We have limited information about these later registrants and .edu students that could help us isolate the potential mechanism for the negative treatment effect on these groups. The .edu students might have been students enrolled in traditional higher education institutions, retired or active faculty, or other employees affiliated with a college or university. Very few had clearly alumni accounts (e.g., alumni.edu, post.edu), suggesting that alumni did not constitute a substantial portion of this group. To the extent that .edu students consisted of traditional college students, their primary concern may have been the completion of their credit-bearing courses. They might have been using this MOOC simply as an ancillary support for their other studies. We hypothesize that these students were less motivated to complete the course, and therefore, the commitment device might have signaled greater seriousness than they were expecting and thus turned them away.

The same theory may apply to later registrants who may also have been checking out the course as part of an exploration of the MOOC universe and chose this course simply because it was about to launch. Coursera often advertises courses that will be launching soon on its website, so later registrants may have seen this course advertised on the front page and decided to enroll without high levels of motivation to complete it. As a casual participant with little ambition to complete the full course, they may have been turned off by the suggestion to commit to schedule and watch lecture videos. We discuss this possibility more in the next section.

Discussion

The consensus in the online education literature is that time management skills are crucial for success in online, asynchronous learning environments, such as MOOCs. We attempted to intervene in such an environment to experimentally test whether giving students the opportunity to schedule a time to watch lecture videos in an online class affects course engagement, persistence, performance, and completion. To be clear, we did not assign time management skills. Instead, the intervention was an attempt to help students develop time management skills. We found weakly significant, modestly negative effects of asking students to schedule time to commit to the course in advance on longer-term measures of engagement. Those effects appeared concentrated in two subgroups: those with .edu e-mail addresses and those who registered for the course in the week before it started.

The only other test of a commitment device in a MOOC of which we are aware found large, positive effects on course completion of committing to block distracting websites when engaged with the MOOC online (Patterson, 2014). The contrast in findings from our null or negative results suggests that both the strength of commitment devices and student motivation are important.
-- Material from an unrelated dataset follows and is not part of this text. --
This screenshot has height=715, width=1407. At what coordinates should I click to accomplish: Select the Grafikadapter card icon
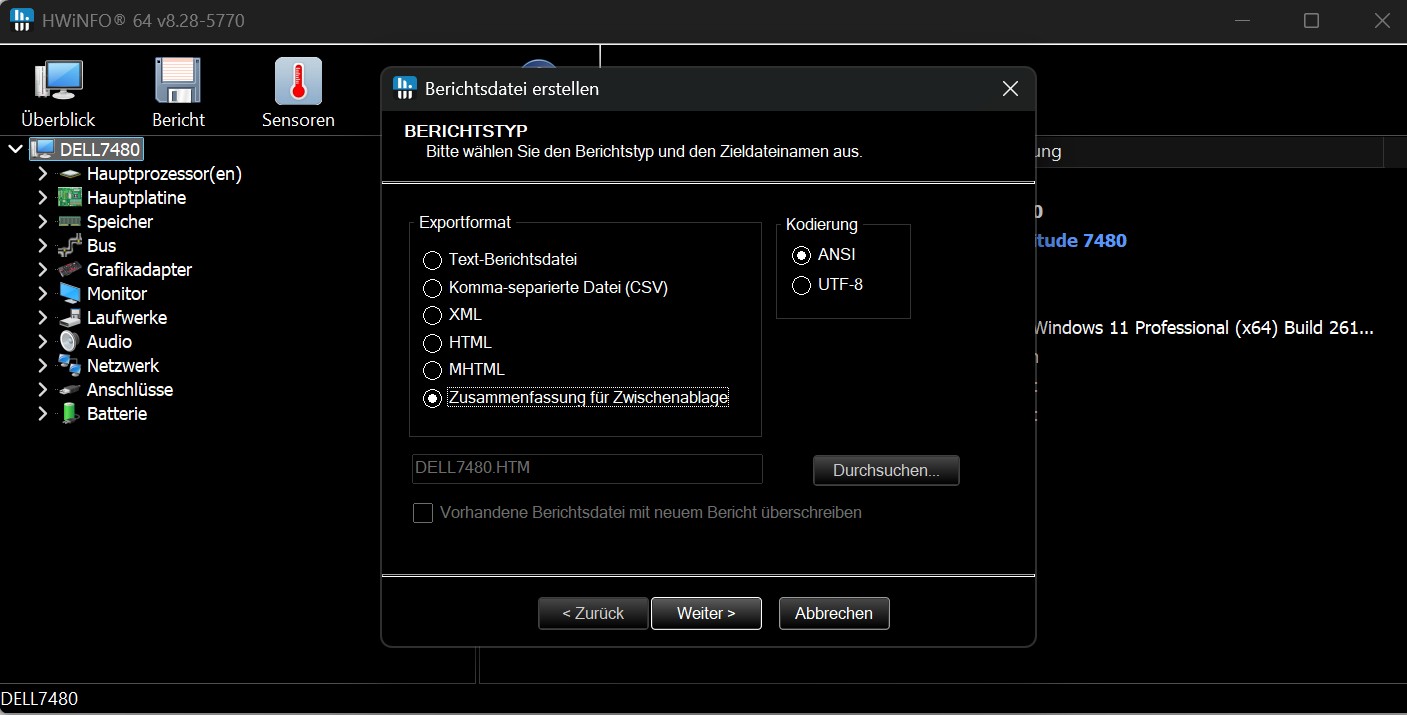point(69,270)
Although neither commitment device attaches direct financial penalties for violating the commitment, Patterson’s (2014) device is strong and intrusive (monitoring and blocking web browsing) relative to the soft nudge to schedule time to work on the course studied in the current paper. Although a small subset of students may find such a strong commitment useful, it is important to discover nudges that could be more widely adopted. Patterson’s study also randomly assigned only students who had expressed interest in taking part in a study on time management, whereas our study randomly assigned all students enrolled in a MOOC. Thus, student motivation and expectations might interact with theoretically sound interventions in important and unintended ways.
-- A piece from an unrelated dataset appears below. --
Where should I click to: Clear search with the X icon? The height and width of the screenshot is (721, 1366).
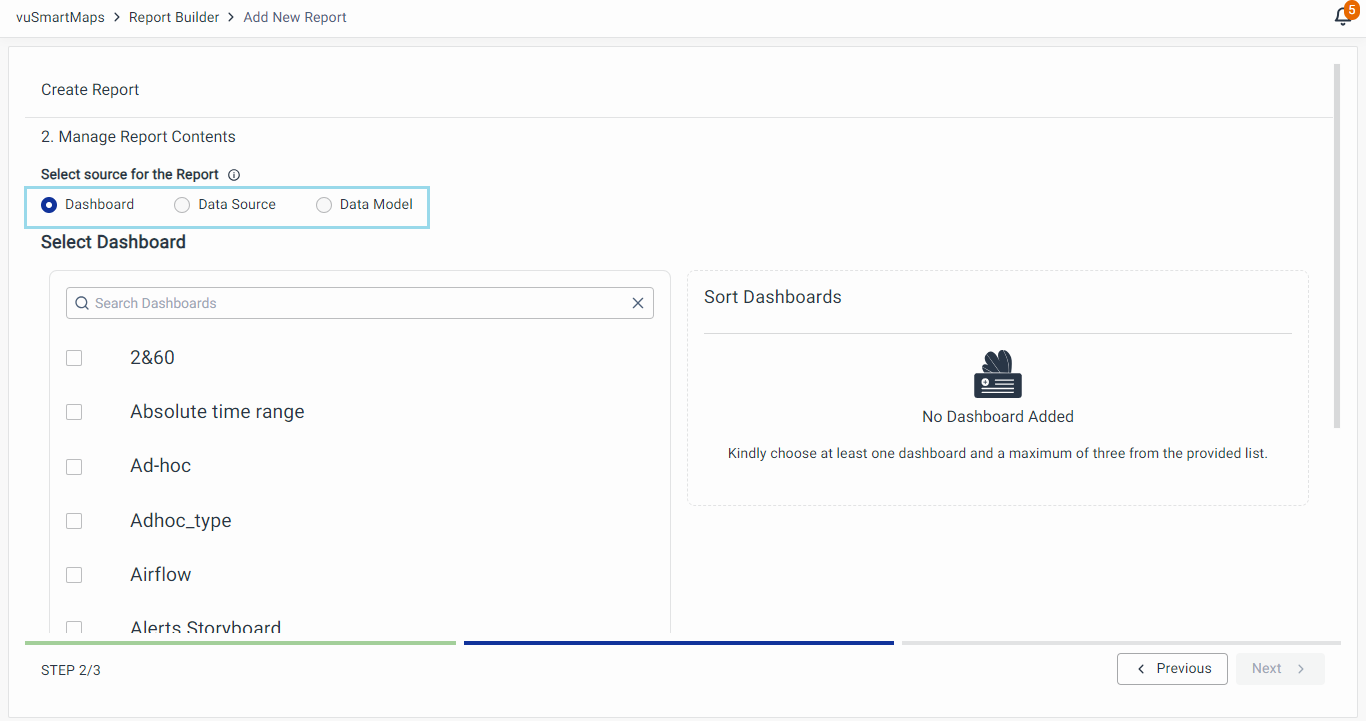[638, 303]
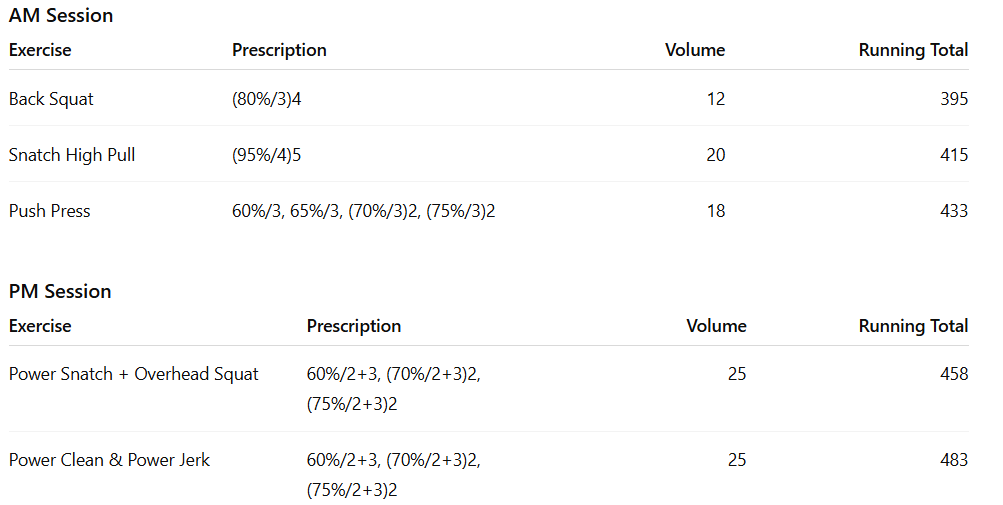This screenshot has width=1003, height=505.
Task: Click Power Clean & Power Jerk cell
Action: pyautogui.click(x=110, y=460)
Our study has high internal validity due to the randomized controlled trial design; therefore, we are confident the observed results were causally driven by the suggestion to schedule lecture watching. Yet the empirical results are surprising. Our expectation, grounded in theory and prior literature, was that students would benefit from a suggestion to schedule as it would impose a greater degree of structure in an otherwise fairly structureless learning environment (Elvers et al., 2003). A null finding could be explained more easily, as the suggestion to schedule to watch two lecture videos might not have an observable effect on long-term course outcomes. Negative findings suggest another mechanism was at play.
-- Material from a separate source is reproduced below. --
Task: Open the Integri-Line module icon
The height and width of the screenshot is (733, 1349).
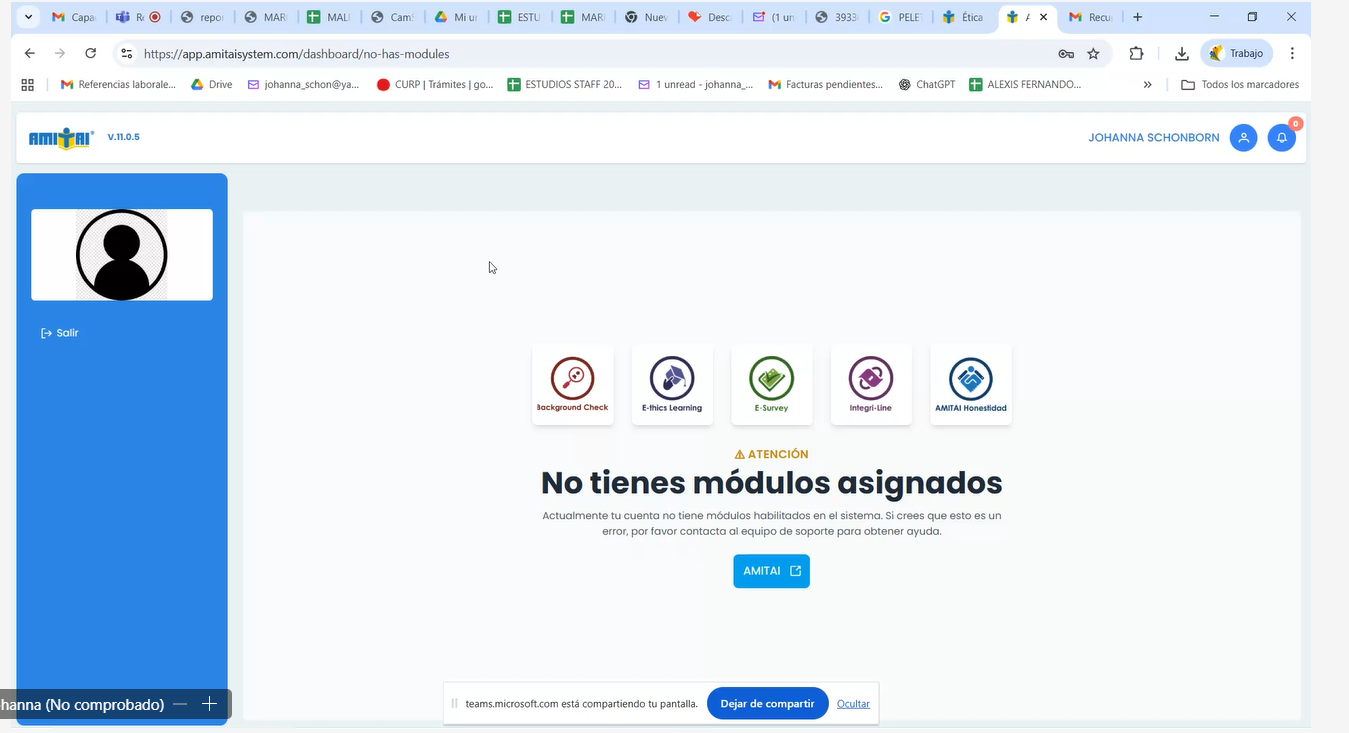Action: click(x=870, y=384)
The experimental findings imply one or more in a set of explanations is at work. First, it is possible that students in this MOOC did not have time-inconsistent preferences such that a commitment device is useful. Given the ubiquity of time-inconsistent preferences across many contexts, including in education, we find this unlikely. Second, students might not be aware of their time-inconsistent preferences. Commitment devices should help only students who are sophisticated enough to anticipate changing preferences over time and therefore find committing to a future activity valuable. It is possible this explains the low uptake of the scheduling survey; students do not anticipate needing help scheduling. Both of these explanations could justify a null finding, but neither of these explanations rationalizes a negative effect of the scheduling survey.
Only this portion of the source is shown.